I immediately knew that I had found the right doctor. He was the only doctor who had told me about his experience with angiomyolipomas and was the only one so far that had actually taken the time to explain all the options to me.
I knew what option was right for me. I wanted this tumor removed, permanently. I was assured by the doctor that there was no rush and was given a couple of dates several months away that would allow me to go home and take the time I needed to think and talk things over with my family and boyfriend.
I had the option of having the surgery just before Christmas of that same year, or I could choose February 2003. I didn’t want to be recovering from major surgery during Christmas and so I chose to have Moe removed in early 2003.
This was the doctor that was going to take this journey with me.
As I left the doctor’s office I finally felt relieved and like I could relax for the first time in a year or more, the end to this nightmare was in sight! However, my feeling of relief and peace were short-lived.
The stress and worry for my future should have dissolved now that I had a doctor and date in the near future to have Moe removed. But if anything, my anxiety and sense of panic reached new heights because a fear that I had pushed away and had successfully avoided until now was raising its ugly head again.
A few years before, my lungs bled for no apparent reason when I went swimming, an activity that I had always been able to enjoy until very recently. I began to think about the details of the surgery itself and began to consider what might happen to me when I was intubated and a machine had to help my lungs breathe during the surgery? Up until this point I had essentially not dealt with any of the thoughts or feelings around the time my lungs hemorrhaged and I ended up in the hospital. The impending surgery to fix my angiomyolipoma suddenly and very painfully compounded and magnified all of the dark thoughts about the summer that my lungs bled.
In my mind I had been able to control the unpredictable nature of my idiopathic hemosiderosis by rationalizing that my lungs only bled when I was swimming in a large body of water – easy, I could control that. No swimming – check. Live like each day is the last – check. But now I had to really consider the demanding and somewhat unknown conditions and stresses that my body would be put under during surgery. I was almost certain that my lungs would bleed again.

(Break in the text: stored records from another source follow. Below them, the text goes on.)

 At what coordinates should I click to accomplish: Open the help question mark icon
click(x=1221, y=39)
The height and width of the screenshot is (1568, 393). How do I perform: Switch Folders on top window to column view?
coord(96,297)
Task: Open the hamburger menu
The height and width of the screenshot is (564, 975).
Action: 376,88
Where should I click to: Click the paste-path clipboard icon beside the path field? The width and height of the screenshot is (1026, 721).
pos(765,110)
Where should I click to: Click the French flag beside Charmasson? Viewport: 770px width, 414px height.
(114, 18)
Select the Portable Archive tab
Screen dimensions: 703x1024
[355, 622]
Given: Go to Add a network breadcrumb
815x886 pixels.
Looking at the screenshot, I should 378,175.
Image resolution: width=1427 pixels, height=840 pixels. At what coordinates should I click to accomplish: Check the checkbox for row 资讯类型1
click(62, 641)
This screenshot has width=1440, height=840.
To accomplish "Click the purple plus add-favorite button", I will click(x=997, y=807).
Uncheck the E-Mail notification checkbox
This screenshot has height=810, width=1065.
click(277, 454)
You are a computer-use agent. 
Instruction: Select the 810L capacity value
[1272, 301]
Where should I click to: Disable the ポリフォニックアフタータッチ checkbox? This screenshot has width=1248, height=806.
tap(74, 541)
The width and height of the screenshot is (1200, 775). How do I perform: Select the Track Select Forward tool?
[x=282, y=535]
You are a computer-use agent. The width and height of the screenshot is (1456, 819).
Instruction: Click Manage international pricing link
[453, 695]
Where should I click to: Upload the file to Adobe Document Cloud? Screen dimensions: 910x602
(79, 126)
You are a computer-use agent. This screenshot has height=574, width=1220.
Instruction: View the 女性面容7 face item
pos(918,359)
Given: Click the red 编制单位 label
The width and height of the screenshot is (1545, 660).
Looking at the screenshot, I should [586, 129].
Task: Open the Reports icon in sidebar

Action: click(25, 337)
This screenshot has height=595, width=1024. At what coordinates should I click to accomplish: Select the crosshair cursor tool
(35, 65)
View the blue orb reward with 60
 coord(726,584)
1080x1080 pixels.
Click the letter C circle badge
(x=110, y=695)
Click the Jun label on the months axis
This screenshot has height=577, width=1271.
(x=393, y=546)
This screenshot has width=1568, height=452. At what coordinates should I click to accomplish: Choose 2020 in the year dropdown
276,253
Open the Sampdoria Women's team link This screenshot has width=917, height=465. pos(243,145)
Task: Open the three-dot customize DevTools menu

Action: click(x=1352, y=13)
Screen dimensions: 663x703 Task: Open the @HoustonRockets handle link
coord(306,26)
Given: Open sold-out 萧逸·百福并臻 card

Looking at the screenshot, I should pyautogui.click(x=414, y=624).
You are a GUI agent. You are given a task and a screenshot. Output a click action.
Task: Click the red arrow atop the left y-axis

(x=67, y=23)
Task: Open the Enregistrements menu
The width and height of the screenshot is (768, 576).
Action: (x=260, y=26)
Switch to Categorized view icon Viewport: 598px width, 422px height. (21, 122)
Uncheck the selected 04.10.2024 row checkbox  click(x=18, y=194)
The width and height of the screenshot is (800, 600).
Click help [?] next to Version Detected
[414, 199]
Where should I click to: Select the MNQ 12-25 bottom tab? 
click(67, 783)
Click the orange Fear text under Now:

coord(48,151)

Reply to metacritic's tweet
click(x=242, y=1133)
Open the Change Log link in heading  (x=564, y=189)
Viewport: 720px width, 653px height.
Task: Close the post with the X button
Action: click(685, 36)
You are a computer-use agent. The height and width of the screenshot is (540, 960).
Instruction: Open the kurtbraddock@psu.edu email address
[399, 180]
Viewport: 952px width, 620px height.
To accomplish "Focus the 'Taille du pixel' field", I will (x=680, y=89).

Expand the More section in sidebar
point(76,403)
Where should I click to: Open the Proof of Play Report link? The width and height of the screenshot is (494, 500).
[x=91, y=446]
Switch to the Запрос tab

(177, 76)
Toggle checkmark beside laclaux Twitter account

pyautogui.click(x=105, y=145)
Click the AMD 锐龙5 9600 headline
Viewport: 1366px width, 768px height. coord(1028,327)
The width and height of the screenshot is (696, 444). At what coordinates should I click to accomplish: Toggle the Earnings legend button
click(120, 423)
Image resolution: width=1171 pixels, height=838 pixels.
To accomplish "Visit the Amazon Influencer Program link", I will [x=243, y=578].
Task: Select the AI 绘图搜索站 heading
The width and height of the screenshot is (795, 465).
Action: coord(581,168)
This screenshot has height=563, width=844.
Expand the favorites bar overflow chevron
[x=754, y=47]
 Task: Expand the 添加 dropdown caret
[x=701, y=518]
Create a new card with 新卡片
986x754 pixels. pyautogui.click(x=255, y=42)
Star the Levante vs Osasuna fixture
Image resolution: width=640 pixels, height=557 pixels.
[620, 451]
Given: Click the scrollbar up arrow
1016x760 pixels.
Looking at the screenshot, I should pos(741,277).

The bleed in my lungs was the closest that I had ever come to death, and I did not want to go there again, but I could not live with the slowly growing angiomyolipoma and the almost certain possibility that it would one day hemorrhage inside of me. So – did I ricochet from one panic attack to another every time I had a twinge in my abdomen in order to avoid putting my lungs at risk of another bleed; or did I take the plunge and go ahead with the surgery? (bad pun, sorry). Was it worth risking the health of my lungs to take care of the growing tumor on my kidney? Would I be able to emerge unscathed and finally be able to get on with my life once and for all?